OSL Seminar: Nature Bites Back: Nonhuman Resistance in the Cultural Imagination
Dates: 3 and 17 February; 3, 17 and 31 March 2026 (13:15-16:00) + paper jam during EASLCE conference (14-17 April).
Venue: Utrecht University
Organizers: Dr Kári Driscoll (UU) and Dr Kate Huber (TiU)
Credits: 5 ECs (assignment instructions will follow closer to the date of the event). NB: Credits can only be awarded to humanities ReMA and PhD students from Dutch universities.
Open to: PhDs and ReMA students; OSL members have first access.
Registration will open 17 November 2025, VIA THIS LINK.
What happens when nature turns against us? This course examines literary and cultural imaginaries of nonhuman resistance—animal uprisings, ecological revenge, viral retaliation—as sites of political, aesthetic, and ethical inquiry. From myths of Gaia’s retribution to pandemic-era memes declaring that “nature is healing,” we explore how narratives of environmental vengeance reflect and reproduce deeply rooted ideas of sin, guilt, and punishment.

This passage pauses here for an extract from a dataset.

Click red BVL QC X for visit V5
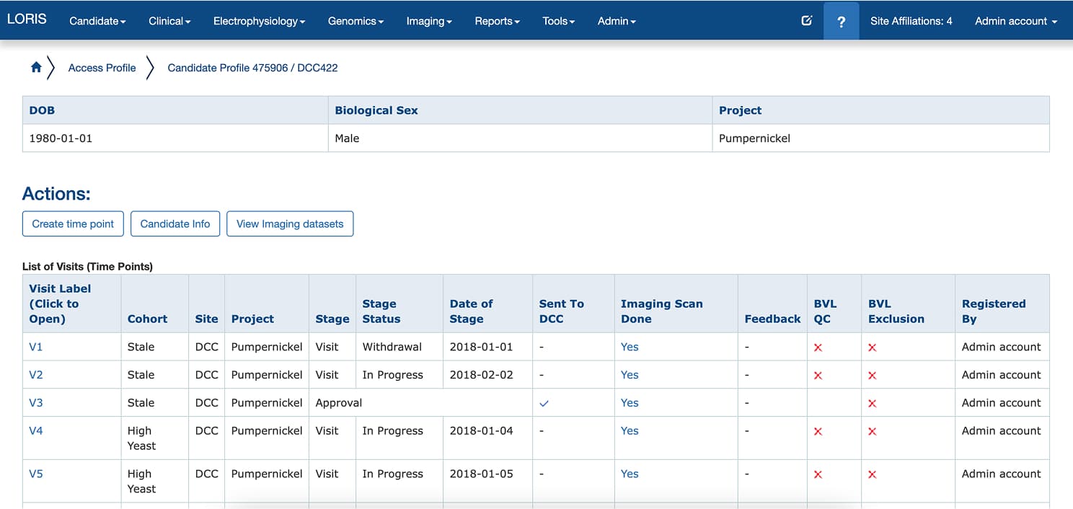The width and height of the screenshot is (1073, 509). (818, 474)
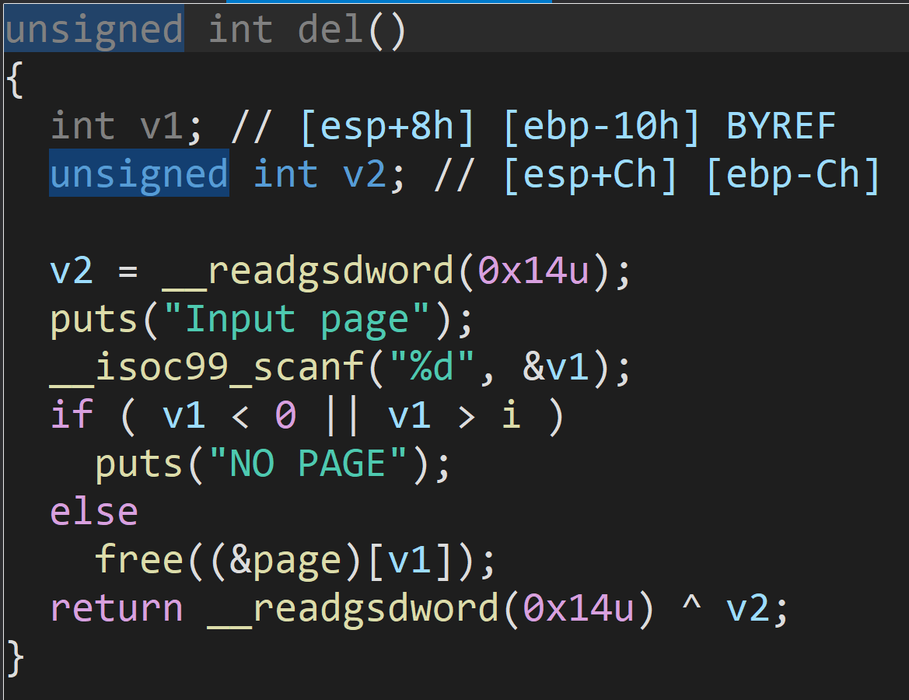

How do such imaginaries negotiate the boundaries between human and nonhuman agency? And what cultural work do they perform in the face of climate crisis and mass extinction? Drawing on fiction, film, and theory, we situate these motifs in a comparative and historical frame, engaging perspectives from posthumanism, deep ecology, decolonial and Indigenous thought. In the process, we critically examine Western apocalyptic imaginaries and explore alternative worldviews that challenge anthropocentric and eschatological assumptions about the end of the world.
NB: The course will end with a ‘paper jam’ session during the EASLCE Conference (Utrecht, 14-17 April). More details — including the exact date of the paper jam session — will be shared before the start of the course.